The individual implementations of various algorithms in ML without any external libraries except NumPy.
You can use my code without any limits.
Algorithm design refers to Keras and TensorFlow. The construction way of the NN only supports Function API.
nn_input = Input(shape=(x_train.shape[1]))
x = Dense(1024, activation='relu')(nn_input)

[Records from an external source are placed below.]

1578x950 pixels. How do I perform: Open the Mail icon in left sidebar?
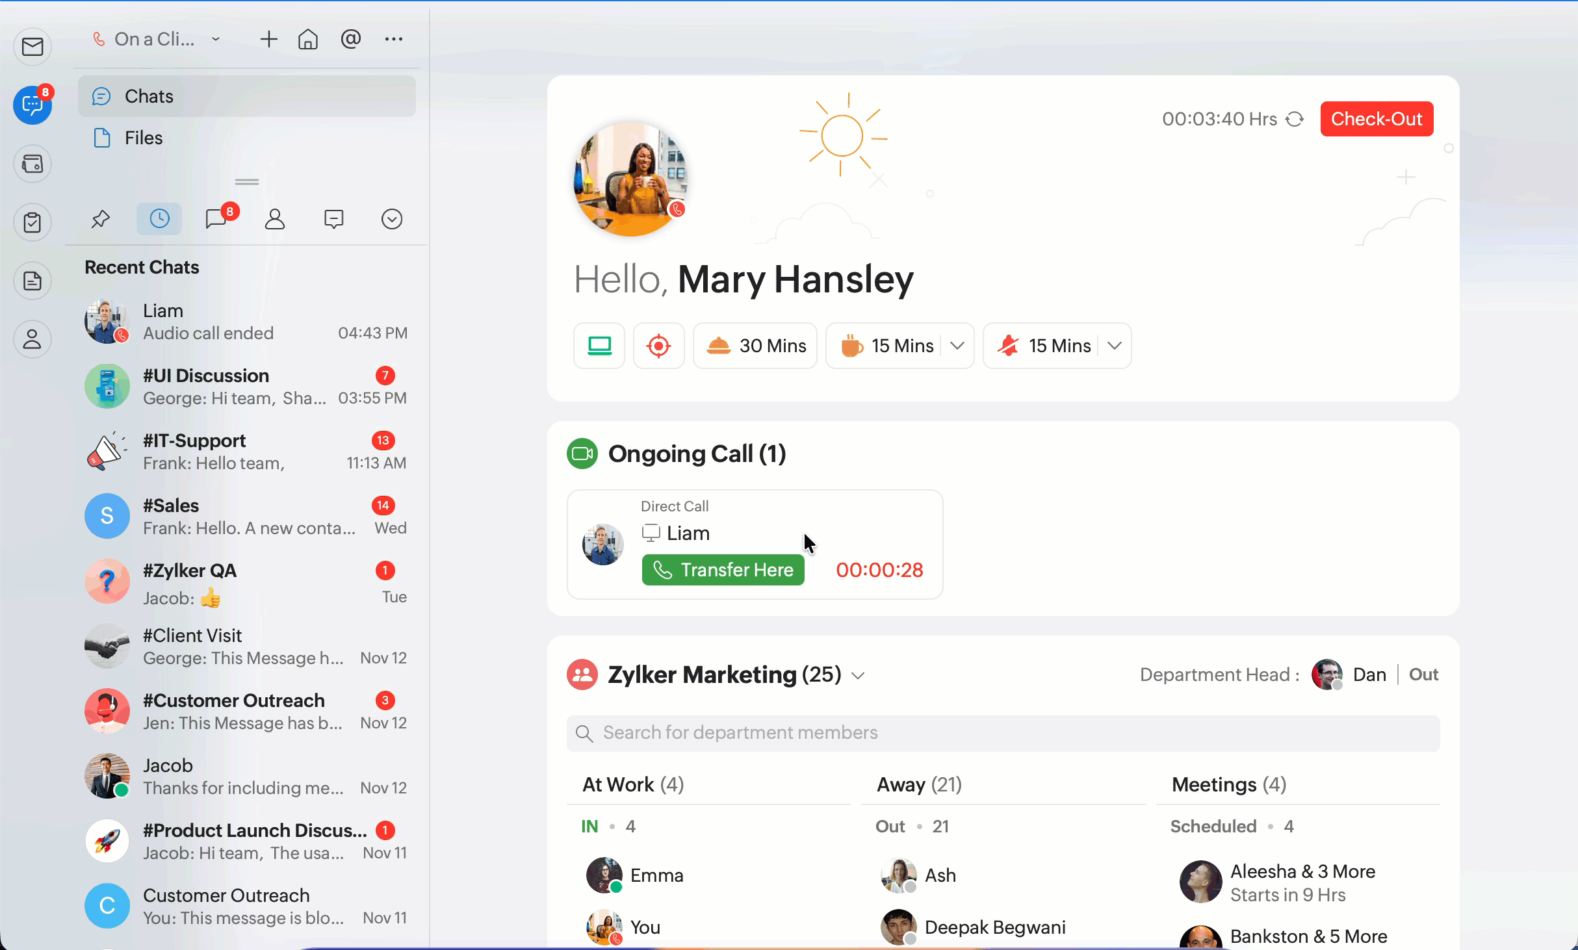32,47
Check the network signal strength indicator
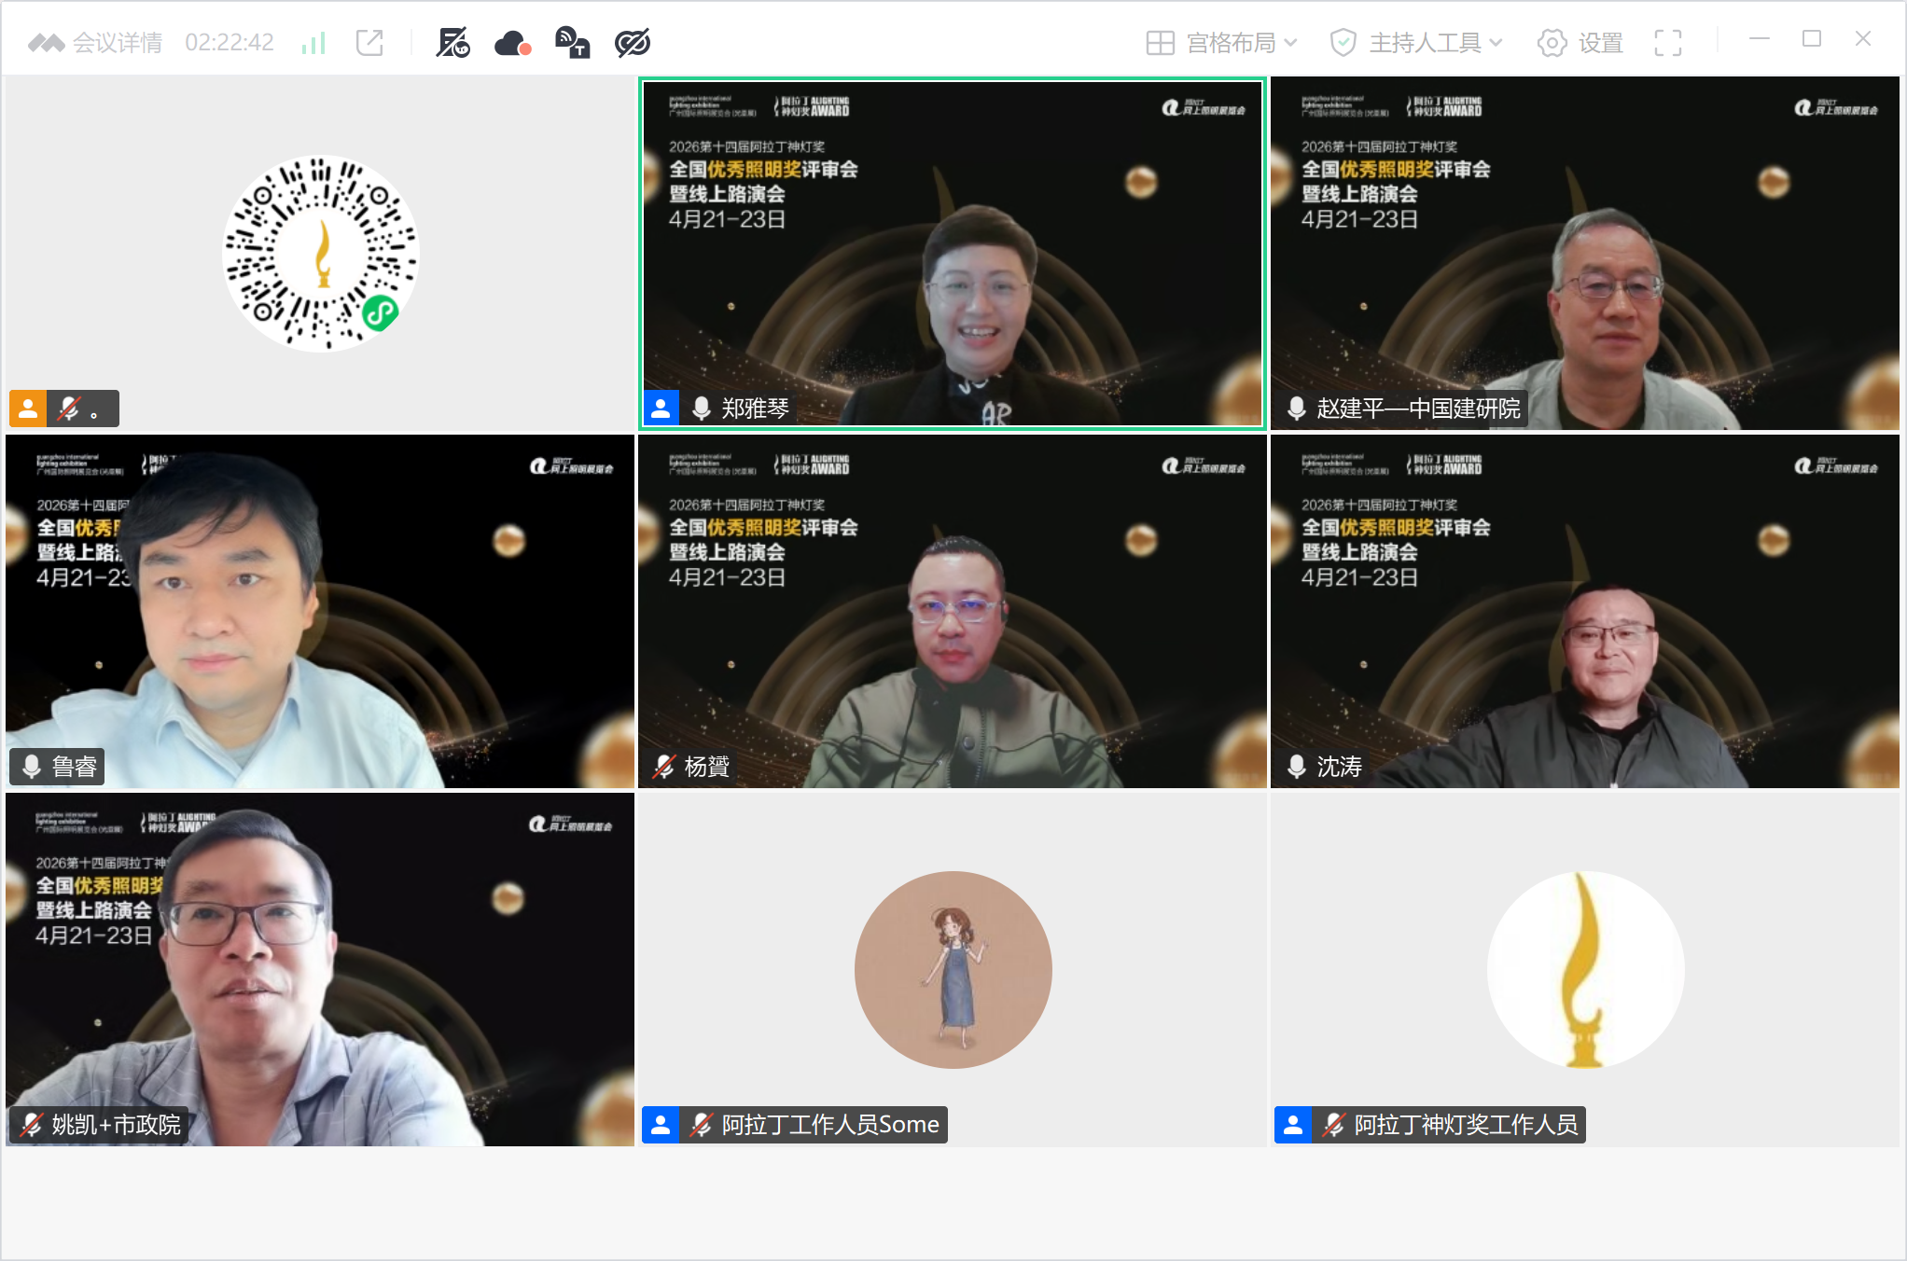Screen dimensions: 1907x1261 (313, 41)
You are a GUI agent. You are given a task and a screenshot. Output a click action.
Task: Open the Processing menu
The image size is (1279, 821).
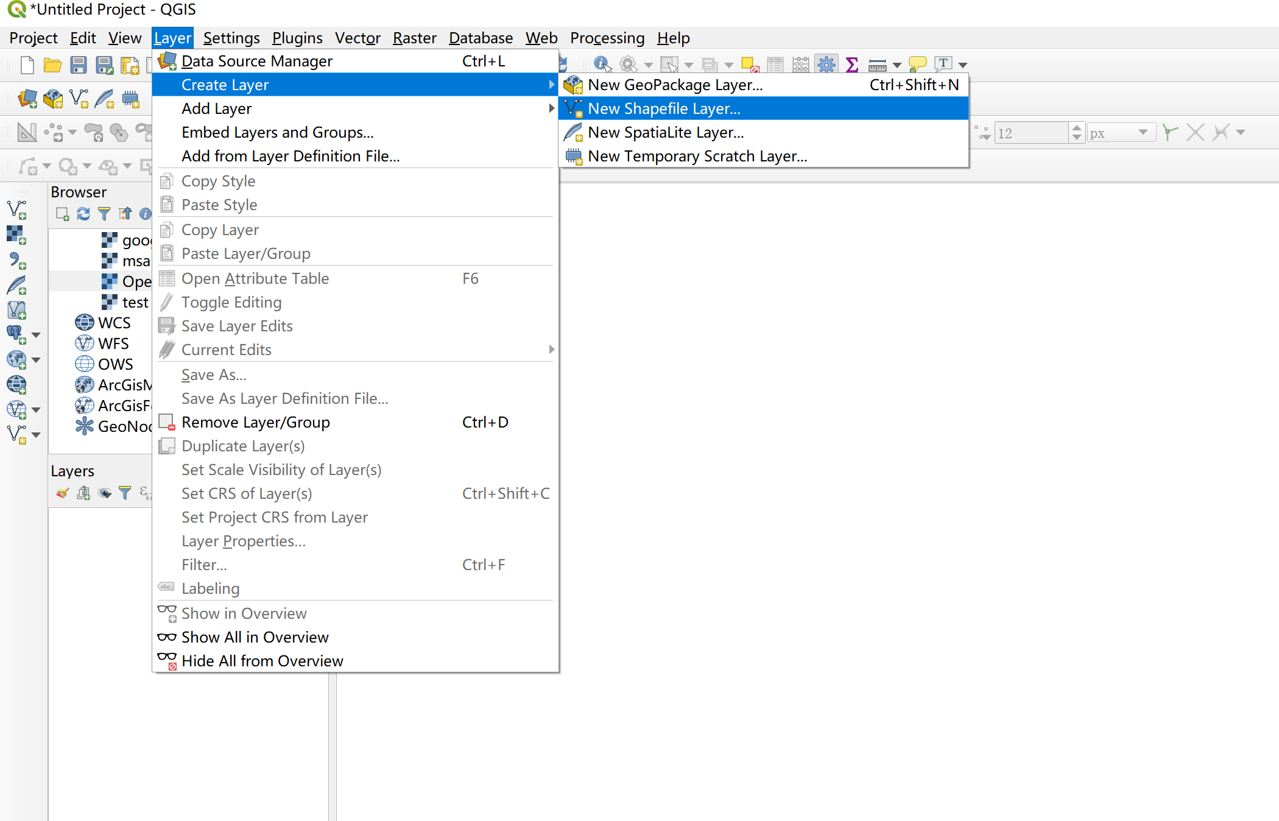[x=607, y=38]
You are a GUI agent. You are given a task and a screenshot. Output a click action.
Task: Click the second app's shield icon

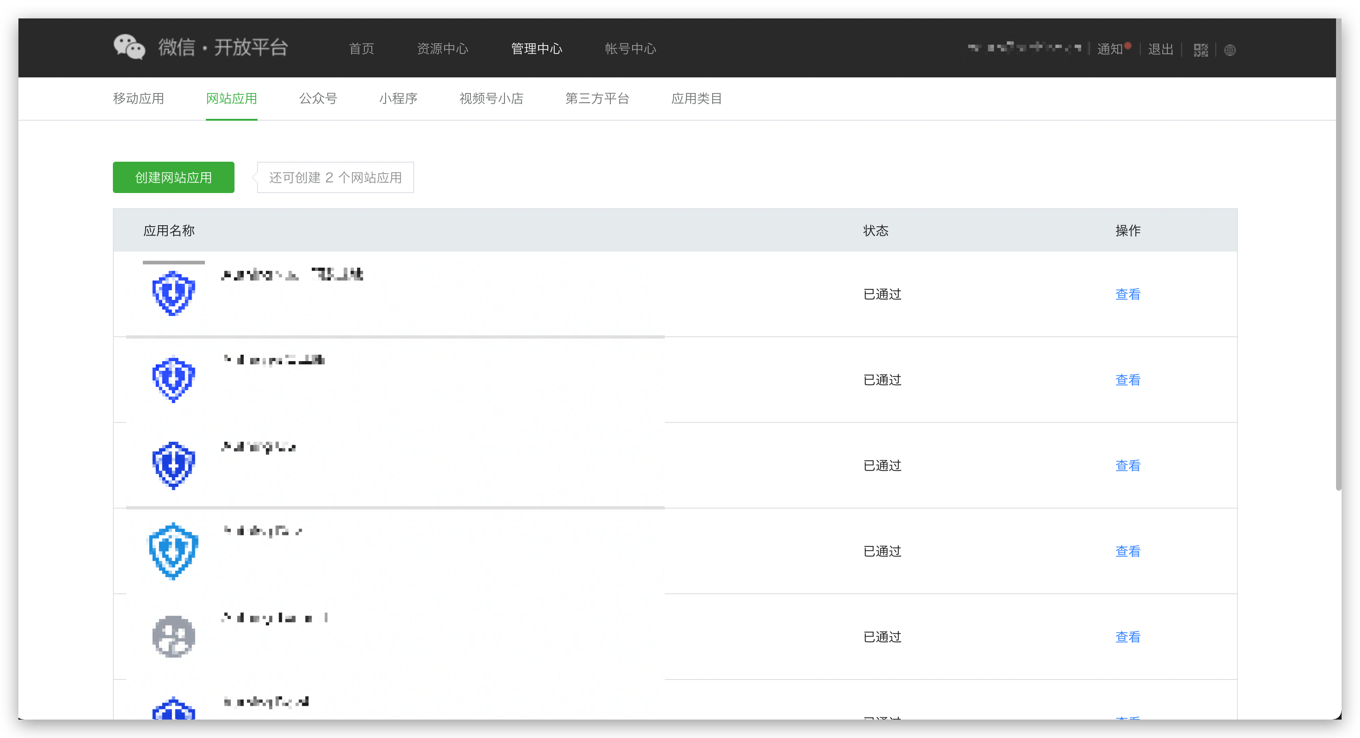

x = BatchNormalization()(x)
x = Dense(512, activation='relu')(x)
x = BatchNormalization()(x)
nn_output = Dense(10, activation='softmax')(x)
- Activation
Abstract class, which is the base class of all activation classes
- Including Indentity, Softmax, Sigmoid, tanh, ReLU, LeakyReLU
- Initializer
Abstract class, which is the base class of all initializer classes
- Including Zeros, Ones, RandomUniform, RandomNormal
- Layer
Abstract class, which is the base class of all layers
- Input
The input of the nerual network
- Dense
Namely, fully connected layer
- BatchNormalization
- Dropout (Not implemented)
- LossFunction
Abstract class, which is the base class of all loss functions
- CategoricalCrossentropy
- SparseCategoricalCrossentropy (Not implemented)
- MeanSquaredError (Not implemented)
- Metric
Abstract class, which is the base class of all metrics
- Accuracy
- Optimizer
Abstract class, which is the base class of all optimizers
- SGD
Stochastic Gradient Descent, momentum and Nestrov is not supported yet
- Model
compile -> fit -> score/predict (not implemented)
The parameter 'batch_size' is kind of meaningless of CPU training but just for fun :D.
model = Model(inputs=nn_input, outputs=nn_output)
model.compile(optimizer='sgd', loss='categorical_crossentropy', metrics='acc')
model.fit(x_train, y_train, validation_data=(x_valid, y_valid), batch_size=128)
- to_one_hot function
Convert numpy.ndarray type to the one-hot form